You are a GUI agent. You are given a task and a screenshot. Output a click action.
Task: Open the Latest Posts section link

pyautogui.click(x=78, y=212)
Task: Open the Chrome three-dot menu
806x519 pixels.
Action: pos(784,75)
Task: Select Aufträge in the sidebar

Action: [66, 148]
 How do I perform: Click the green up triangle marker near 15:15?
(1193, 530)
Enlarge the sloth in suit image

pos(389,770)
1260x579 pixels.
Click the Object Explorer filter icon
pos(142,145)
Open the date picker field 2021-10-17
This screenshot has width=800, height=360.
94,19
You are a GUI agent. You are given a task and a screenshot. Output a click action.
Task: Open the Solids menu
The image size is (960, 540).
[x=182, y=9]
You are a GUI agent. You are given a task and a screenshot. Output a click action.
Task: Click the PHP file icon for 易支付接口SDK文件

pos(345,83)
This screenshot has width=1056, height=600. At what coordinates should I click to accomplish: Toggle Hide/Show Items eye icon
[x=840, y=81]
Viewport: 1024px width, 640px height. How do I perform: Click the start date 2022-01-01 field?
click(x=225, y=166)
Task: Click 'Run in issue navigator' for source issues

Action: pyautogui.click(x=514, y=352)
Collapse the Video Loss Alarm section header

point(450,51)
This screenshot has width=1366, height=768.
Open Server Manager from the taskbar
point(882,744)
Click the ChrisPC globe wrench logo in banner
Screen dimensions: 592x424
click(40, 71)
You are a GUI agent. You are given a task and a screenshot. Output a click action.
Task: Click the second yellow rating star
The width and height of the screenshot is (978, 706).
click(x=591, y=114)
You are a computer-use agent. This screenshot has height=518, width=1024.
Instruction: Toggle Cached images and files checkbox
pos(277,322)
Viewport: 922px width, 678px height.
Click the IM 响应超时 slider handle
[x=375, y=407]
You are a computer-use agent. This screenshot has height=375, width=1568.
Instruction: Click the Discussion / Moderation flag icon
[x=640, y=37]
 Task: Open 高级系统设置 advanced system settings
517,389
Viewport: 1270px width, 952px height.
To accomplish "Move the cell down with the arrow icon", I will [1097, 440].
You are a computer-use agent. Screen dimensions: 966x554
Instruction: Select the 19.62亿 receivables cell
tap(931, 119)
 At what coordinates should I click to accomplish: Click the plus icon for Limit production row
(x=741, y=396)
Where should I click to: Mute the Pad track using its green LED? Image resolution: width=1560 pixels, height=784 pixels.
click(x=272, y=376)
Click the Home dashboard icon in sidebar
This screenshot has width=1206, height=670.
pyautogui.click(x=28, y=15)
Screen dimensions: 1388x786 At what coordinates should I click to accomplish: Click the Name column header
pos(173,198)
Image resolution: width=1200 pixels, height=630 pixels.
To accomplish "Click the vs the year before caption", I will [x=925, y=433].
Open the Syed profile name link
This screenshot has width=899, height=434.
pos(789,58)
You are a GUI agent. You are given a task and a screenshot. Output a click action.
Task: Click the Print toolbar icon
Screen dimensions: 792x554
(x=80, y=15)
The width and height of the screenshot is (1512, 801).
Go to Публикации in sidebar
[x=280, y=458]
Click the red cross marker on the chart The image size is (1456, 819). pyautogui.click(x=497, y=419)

..............................

:: Tujuan latihan ::
Ganti "sidebar" dengan "side panel" di semua item di atas, lalu tulis ulang item-item itu tanpa mengubah bagian lain.

:: Jawaban yang diharapkan ::
You are a GUI agent. You are given a task and a screenshot. Output a click action.
Task: Open the Latest Posts section link

pyautogui.click(x=78, y=212)
Task: Open the Chrome three-dot menu
806x519 pixels.
Action: pos(784,75)
Task: Select Aufträge in the side panel

Action: [66, 148]
 How do I perform: Click the green up triangle marker near 15:15?
(1193, 530)
Enlarge the sloth in suit image

pos(389,770)
1260x579 pixels.
Click the Object Explorer filter icon
pos(142,145)
Open the date picker field 2021-10-17
This screenshot has width=800, height=360.
94,19
You are a GUI agent. You are given a task and a screenshot. Output a click action.
Task: Open the Solids menu
The image size is (960, 540).
[x=182, y=9]
You are a GUI agent. You are given a task and a screenshot. Output a click action.
Task: Click the PHP file icon for 易支付接口SDK文件

pos(345,83)
This screenshot has width=1056, height=600. At what coordinates should I click to accomplish: Toggle Hide/Show Items eye icon
[x=840, y=81]
Viewport: 1024px width, 640px height. How do I perform: Click the start date 2022-01-01 field?
click(x=225, y=166)
Task: Click 'Run in issue navigator' for source issues

Action: pyautogui.click(x=514, y=352)
Collapse the Video Loss Alarm section header

point(450,51)
This screenshot has width=1366, height=768.
Open Server Manager from the taskbar
point(882,744)
Click the ChrisPC globe wrench logo in banner
Screen dimensions: 592x424
click(40, 71)
You are a GUI agent. You are given a task and a screenshot. Output a click action.
Task: Click the second yellow rating star
The width and height of the screenshot is (978, 706).
click(x=591, y=114)
You are a computer-use agent. This screenshot has height=518, width=1024.
Instruction: Toggle Cached images and files checkbox
pos(277,322)
Viewport: 922px width, 678px height.
Click the IM 响应超时 slider handle
[x=375, y=407]
You are a computer-use agent. This screenshot has height=375, width=1568.
Instruction: Click the Discussion / Moderation flag icon
[x=640, y=37]
 Task: Open 高级系统设置 advanced system settings
517,389
Viewport: 1270px width, 952px height.
To accomplish "Move the cell down with the arrow icon", I will [1097, 440].
You are a computer-use agent. Screen dimensions: 966x554
Instruction: Select the 19.62亿 receivables cell
tap(931, 119)
 At what coordinates should I click to accomplish: Click the plus icon for Limit production row
(x=741, y=396)
Where should I click to: Mute the Pad track using its green LED? Image resolution: width=1560 pixels, height=784 pixels.
click(x=272, y=376)
Click the Home dashboard icon in side panel
This screenshot has width=1206, height=670.
pyautogui.click(x=28, y=15)
Screen dimensions: 1388x786 At what coordinates should I click to accomplish: Click the Name column header
pos(173,198)
Image resolution: width=1200 pixels, height=630 pixels.
To accomplish "Click the vs the year before caption", I will [x=925, y=433].
Open the Syed profile name link
This screenshot has width=899, height=434.
pos(789,58)
You are a GUI agent. You are given a task and a screenshot. Output a click action.
Task: Click the Print toolbar icon
Screen dimensions: 792x554
(x=80, y=15)
The width and height of the screenshot is (1512, 801).
Go to Публикации in side panel
[x=280, y=458]
Click the red cross marker on the chart The image size is (1456, 819). pyautogui.click(x=497, y=419)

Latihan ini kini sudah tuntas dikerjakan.